#### [Bloc de texte]
+--
Aujourd’hui, ce qui m’inquiète, c’est la difficulté croissante de trouver un logement pour les publics les plus précarisés. Notamment quand on n’a pas coché les bonnes cases dans la vie. Dans les affaires de violences conjugales, les victimes ont été isolées et sont souvent dépendantes des revenus de leur conjoint.
Trouver un logement quand on est une femme, en étant bénéficiaire du CPAS, sans ressource salariale, sans garantie locative ou épargne, en ayant plusieurs enfants à charge ou lorsqu’on est d’origine étrangère, c’est très compliqué.
Elles ont été tellement malmenées qu’elles ne se croient pas capables de gérer le quotidien. Elles doivent apprendre à se recentrer sur elles car les besoins du conjoint ont toujours primé sur leurs propres besoins. Elles n’ont pas l’habitude que l’attention soit centrée sur elles et donc, c’est vraiment tout un apprentissage et une réappropriation qui va se faire.
+--
#### [Énoncé écrit 1]
Redonnez le texte sur l’accès au logement en entier, sans y changer un seul mot.
Le texte et les entrées n’ont pas la même origine.

#### [Données à traiter]
+--
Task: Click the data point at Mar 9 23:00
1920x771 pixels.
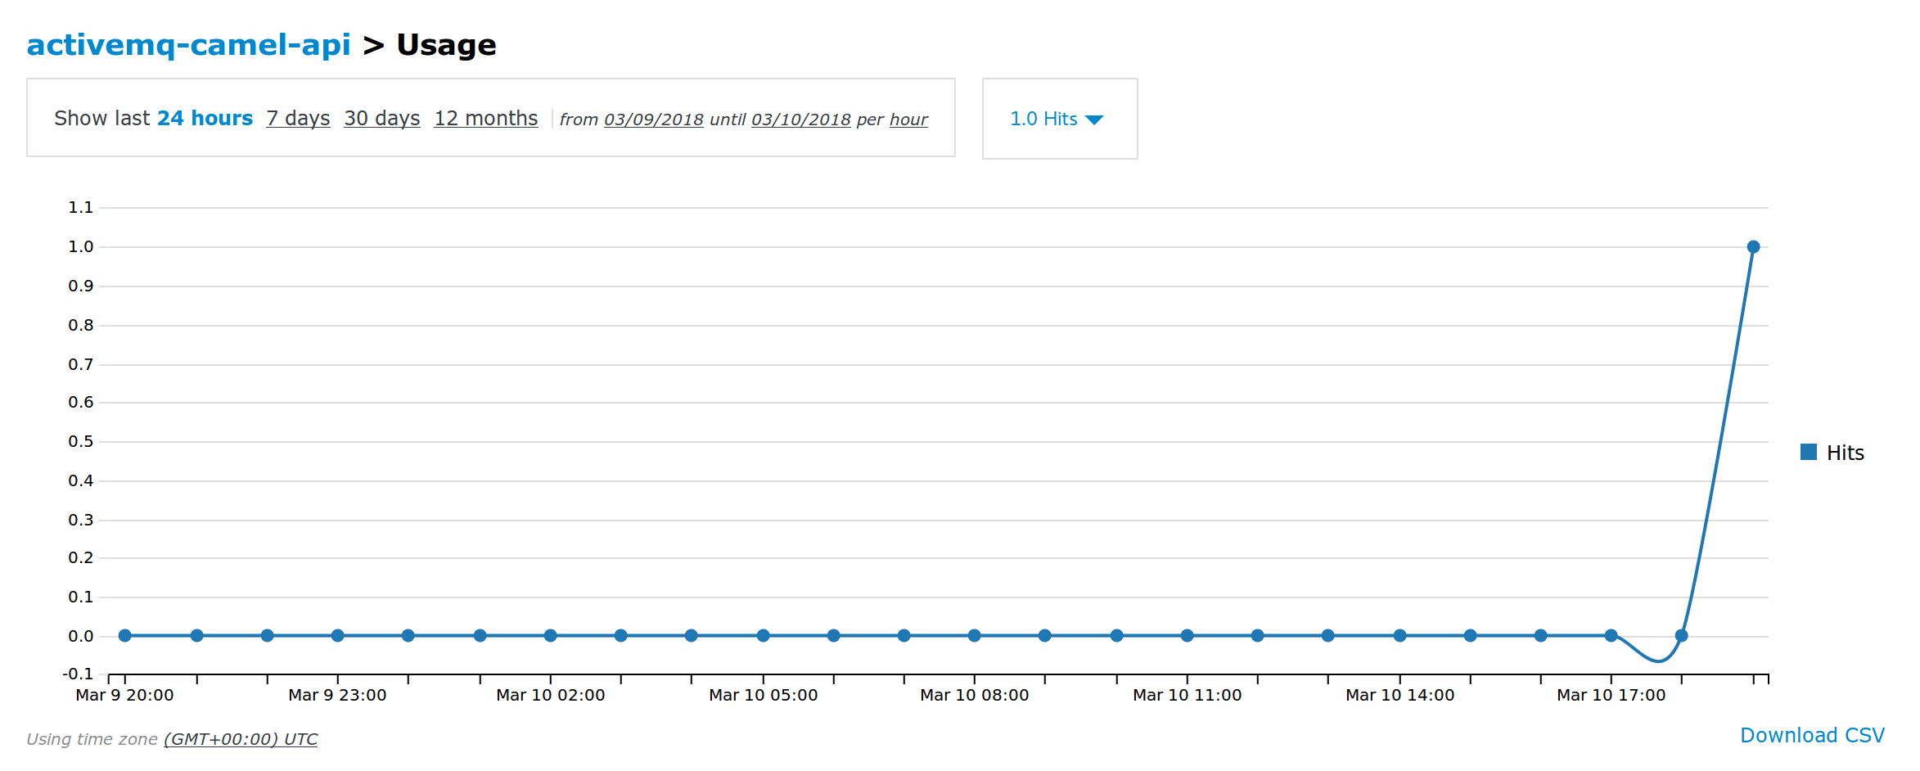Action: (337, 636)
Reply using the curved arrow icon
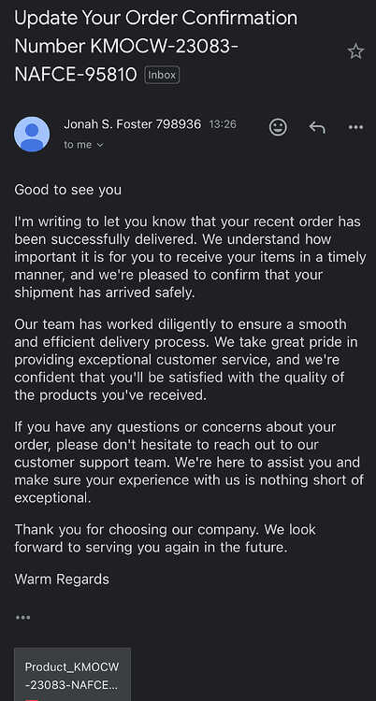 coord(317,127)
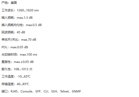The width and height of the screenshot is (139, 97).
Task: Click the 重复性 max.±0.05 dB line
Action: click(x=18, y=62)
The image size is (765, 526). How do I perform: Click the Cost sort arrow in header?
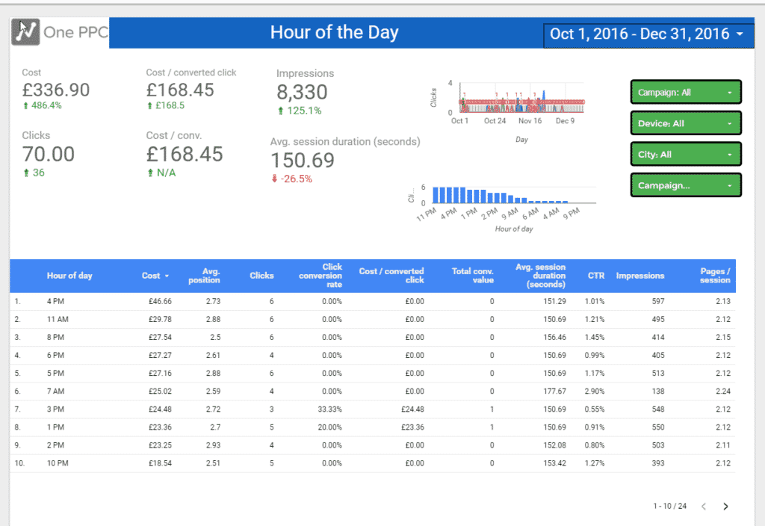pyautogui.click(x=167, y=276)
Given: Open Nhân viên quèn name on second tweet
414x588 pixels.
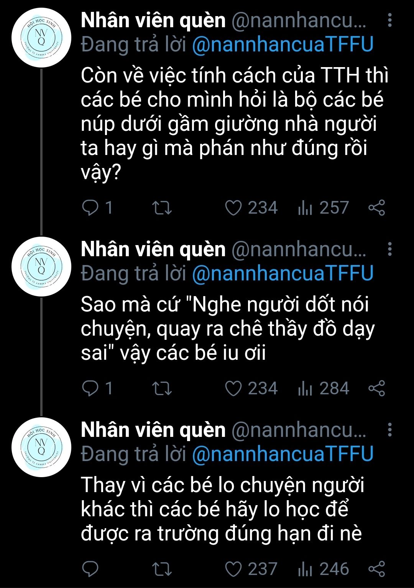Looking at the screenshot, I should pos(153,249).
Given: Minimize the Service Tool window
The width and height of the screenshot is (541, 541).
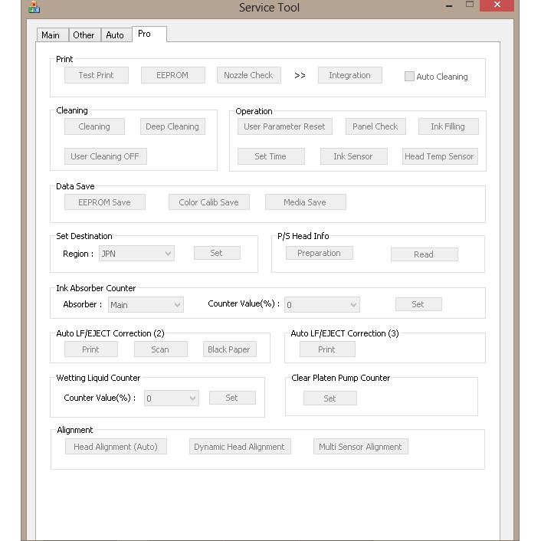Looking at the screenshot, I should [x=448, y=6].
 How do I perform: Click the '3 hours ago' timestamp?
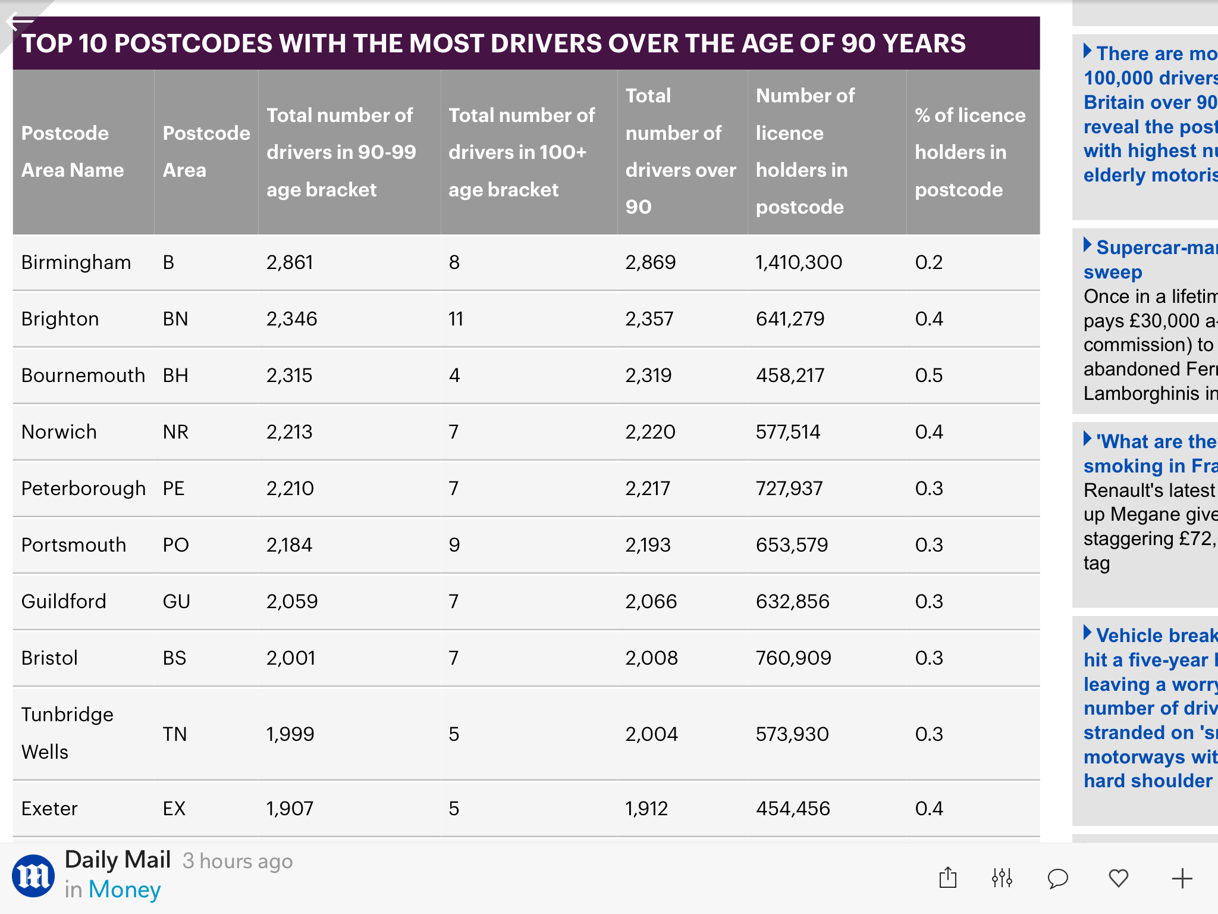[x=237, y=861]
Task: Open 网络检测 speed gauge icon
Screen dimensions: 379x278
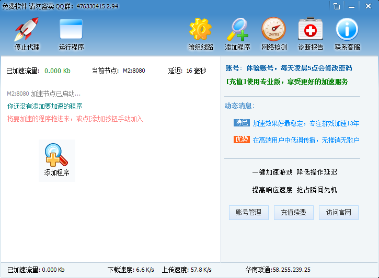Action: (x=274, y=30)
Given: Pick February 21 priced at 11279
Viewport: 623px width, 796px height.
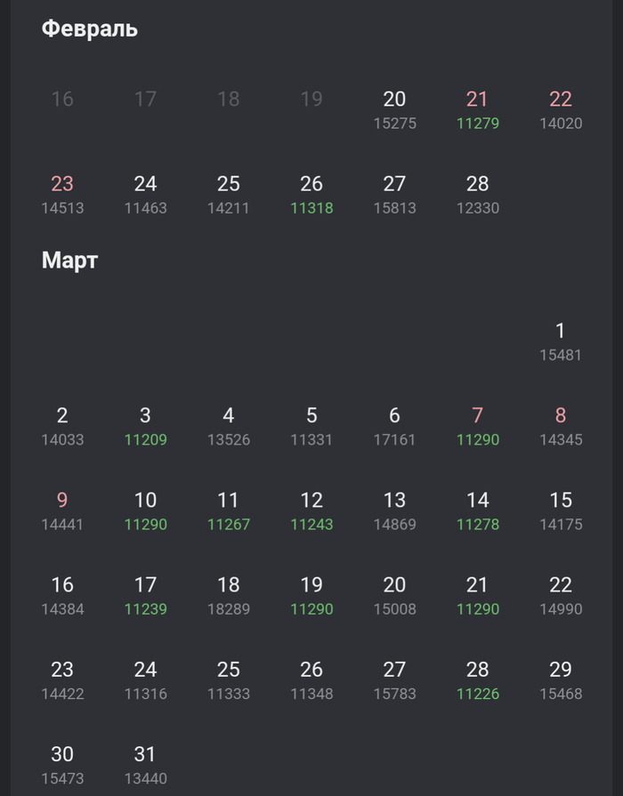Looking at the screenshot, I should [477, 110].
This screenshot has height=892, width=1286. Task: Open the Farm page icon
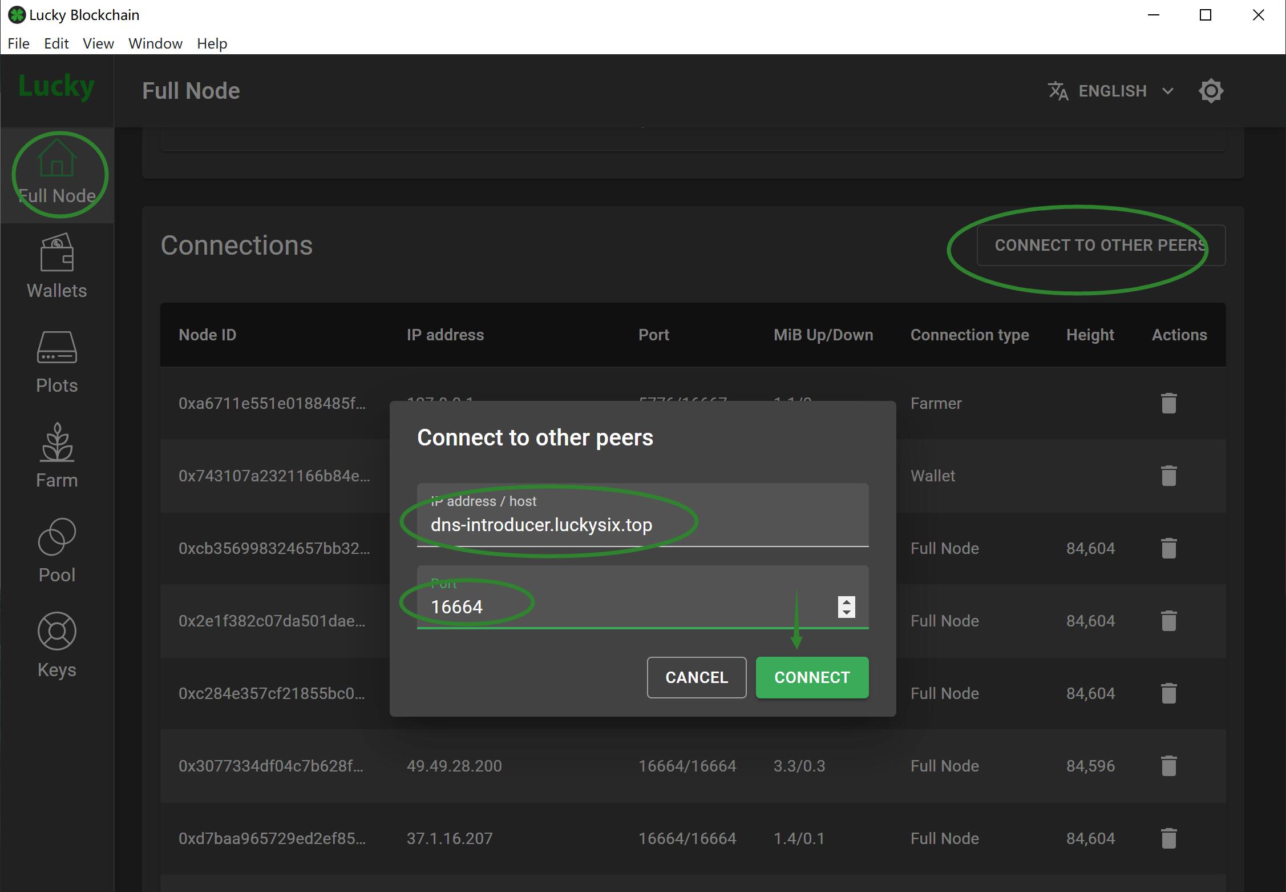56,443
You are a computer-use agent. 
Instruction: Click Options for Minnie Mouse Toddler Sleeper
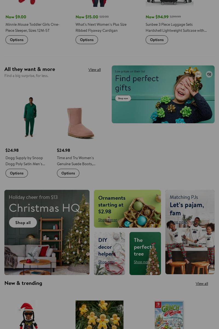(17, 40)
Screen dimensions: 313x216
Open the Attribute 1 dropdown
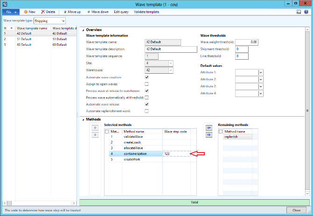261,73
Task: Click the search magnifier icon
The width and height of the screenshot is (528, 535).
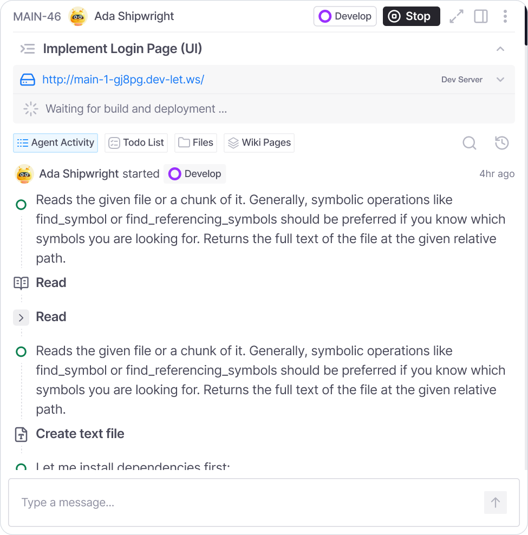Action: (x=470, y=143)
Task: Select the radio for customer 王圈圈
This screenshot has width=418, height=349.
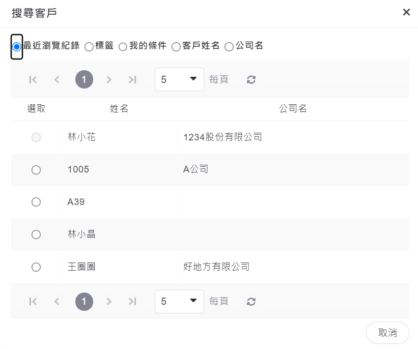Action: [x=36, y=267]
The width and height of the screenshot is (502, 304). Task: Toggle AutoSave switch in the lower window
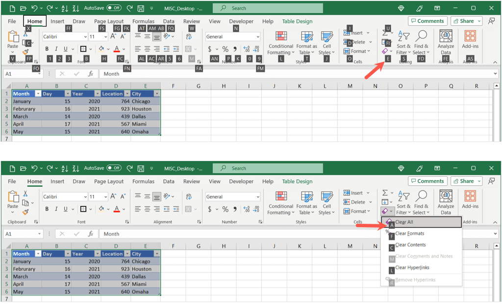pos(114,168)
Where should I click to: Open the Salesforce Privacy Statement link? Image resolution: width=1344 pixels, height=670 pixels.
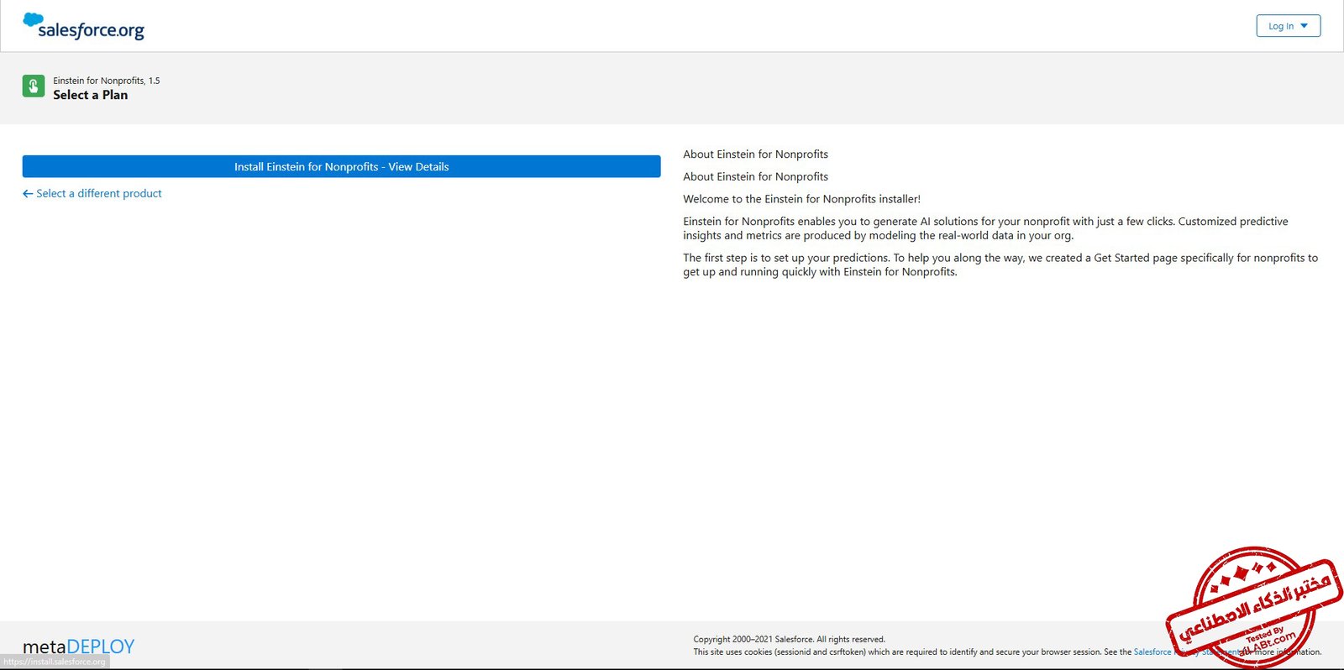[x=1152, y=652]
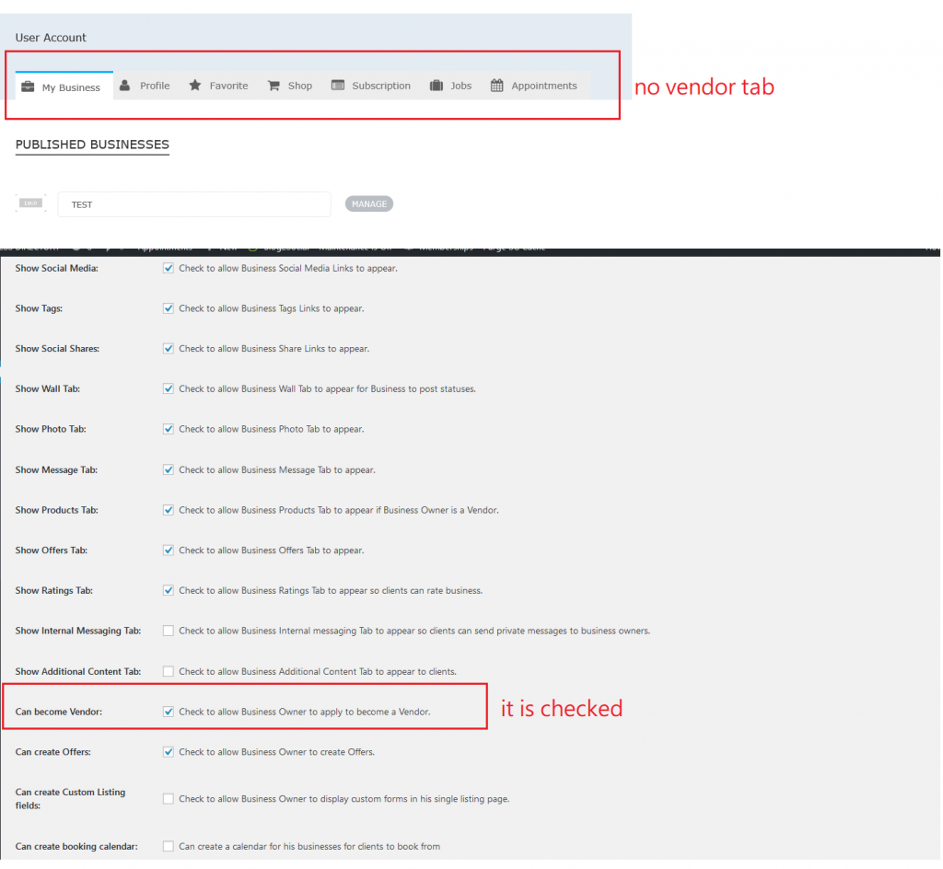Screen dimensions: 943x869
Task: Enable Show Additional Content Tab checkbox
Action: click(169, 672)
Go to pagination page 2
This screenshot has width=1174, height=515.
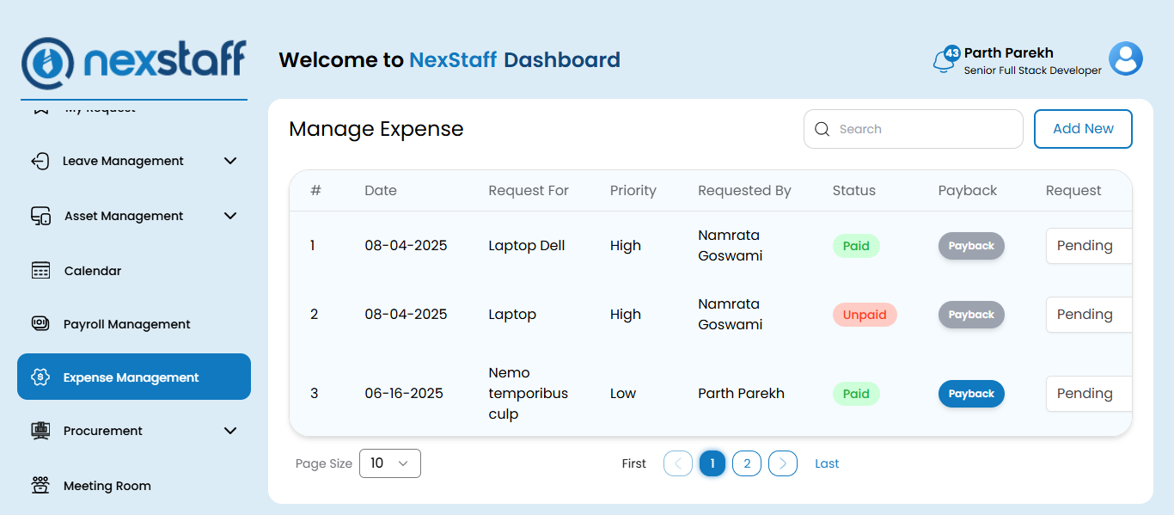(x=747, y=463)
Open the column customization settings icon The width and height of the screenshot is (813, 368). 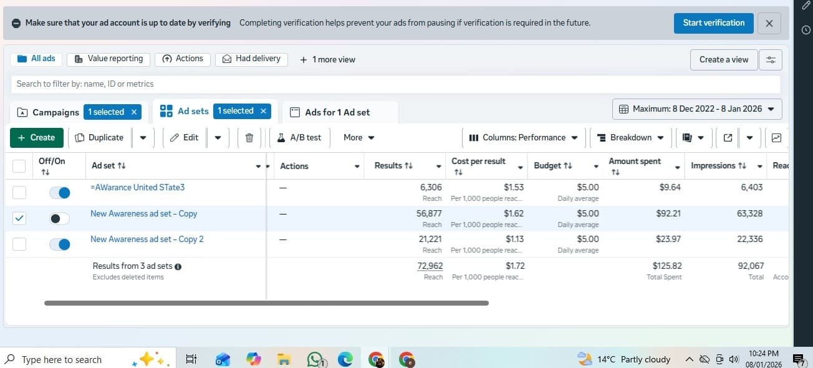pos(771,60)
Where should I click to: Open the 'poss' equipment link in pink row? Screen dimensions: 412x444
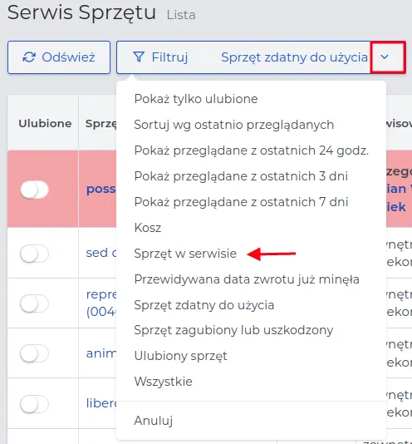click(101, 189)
+--
#### [Énoncé écrit 2]
Transcrivez à l’identique la partie des entrées qui s’ouvre sur la ligne contenant « Where should I click to: Open the 'poss' » et va jusqu’à la fin des entrées, les deux bornes comprises. Laissez les images de côté dans votre réponse.

#### [Résultat attendu 1]
Aujourd’hui, ce qui m’inquiète, c’est la difficulté croissante de trouver un logement pour les publics les plus précarisés. Notamment quand on n’a pas coché les bonnes cases dans la vie. Dans les affaires de violences conjugales, les victimes ont été isolées et sont souvent dépendantes des revenus de leur conjoint.
Trouver un logement quand on est une femme, en étant bénéficiaire du CPAS, sans ressource salariale, sans garantie locative ou épargne, en ayant plusieurs enfants à charge ou lorsqu’on est d’origine étrangère, c’est très compliqué.
Elles ont été tellement malmenées qu’elles ne se croient pas capables de gérer le quotidien. Elles doivent apprendre à se recentrer sur elles car les besoins du conjoint ont toujours primé sur leurs propres besoins. Elles n’ont pas l’habitude que l’attention soit centrée sur elles et donc, c’est vraiment tout un apprentissage et une réappropriation qui va se faire.

#### [Résultat attendu 2]
Where should I click to: Open the 'poss' equipment link in pink row? Screen dimensions: 412x444
click(101, 189)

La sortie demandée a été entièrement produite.